Simulation of Non-Fickian Transport in Geological Formations With Variable-Scale Heterogeneities

We study solute transport through heterogeneous media by use of continuous time random walk (CTRW) theory. Transport is governed by a joint probability density ψ (s,t), which characterizes tracer particle displacements s with associated times t. Previous work has shown the CTRW theory to be a highly effective transport framework to account for non-Fickian transport in field, laboratory and numerical experiments. Here, we introduce a number of innovations that allow for general solution of the CTRW for arbitrary ψ (s,t) and boundary conditions in 1-3 spatial dimensions. While in many cases, the transition times and distances are governed strictly by the flow field, they can in other cases be strongly influenced by mechanisms such as tracer diffusion into and out of ``stagnant'' zones of the medium and/or adsorption/desorption from the rock surfaces.

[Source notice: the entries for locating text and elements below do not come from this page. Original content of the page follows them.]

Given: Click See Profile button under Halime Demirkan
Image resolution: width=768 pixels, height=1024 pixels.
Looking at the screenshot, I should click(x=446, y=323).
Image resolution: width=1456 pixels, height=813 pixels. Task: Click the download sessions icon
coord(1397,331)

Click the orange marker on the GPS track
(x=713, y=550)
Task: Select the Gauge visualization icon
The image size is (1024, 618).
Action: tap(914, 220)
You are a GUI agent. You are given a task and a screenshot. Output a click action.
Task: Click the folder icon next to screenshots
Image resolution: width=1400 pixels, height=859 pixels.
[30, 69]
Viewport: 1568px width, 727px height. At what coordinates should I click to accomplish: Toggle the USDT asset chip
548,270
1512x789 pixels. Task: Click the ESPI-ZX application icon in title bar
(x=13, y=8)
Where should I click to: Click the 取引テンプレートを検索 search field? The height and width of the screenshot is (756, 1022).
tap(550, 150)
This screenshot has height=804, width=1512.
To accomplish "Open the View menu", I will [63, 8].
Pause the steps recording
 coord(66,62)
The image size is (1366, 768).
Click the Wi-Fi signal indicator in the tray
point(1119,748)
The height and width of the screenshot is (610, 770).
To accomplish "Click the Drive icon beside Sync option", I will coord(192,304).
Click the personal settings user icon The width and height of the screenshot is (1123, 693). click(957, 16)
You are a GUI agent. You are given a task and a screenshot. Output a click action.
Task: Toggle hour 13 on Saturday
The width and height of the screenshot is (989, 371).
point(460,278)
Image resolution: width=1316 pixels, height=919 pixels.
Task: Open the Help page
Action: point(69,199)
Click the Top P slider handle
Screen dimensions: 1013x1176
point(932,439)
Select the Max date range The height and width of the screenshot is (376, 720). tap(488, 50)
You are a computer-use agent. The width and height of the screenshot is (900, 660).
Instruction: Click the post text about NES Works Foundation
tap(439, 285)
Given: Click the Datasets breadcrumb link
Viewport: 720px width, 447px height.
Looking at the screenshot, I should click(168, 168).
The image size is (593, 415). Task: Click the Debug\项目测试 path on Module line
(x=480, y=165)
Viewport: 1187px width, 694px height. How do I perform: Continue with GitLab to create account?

All of these mechanisms, in addition to the flow field, can be specified, either implicitly or explicitly, in the determination of ψ (s,t), which then can account for a wide range of transport behaviors. By treating unresolved, small-scale heterogeneities (residues) probabilistically with the CTRW formalism, and large-scale heterogeneity variations (trends) deterministically, we develop and solve a Fokker-Planck equation that contains a memory term and a generalized concentration flux term. The advection-dispersion equation is a special case of this equation. The parameters defining these terms are measurable quantities. Our calculations demonstrate long tailing arising (principally) from the memory term, and effects on arrival times that are controlled largely by the generalized concentration flux term. The impact of these extensions to CTRW theory is to provide a means to calculate transport of both passive and sorbing (reactive) tracers in non-stationary geological formations.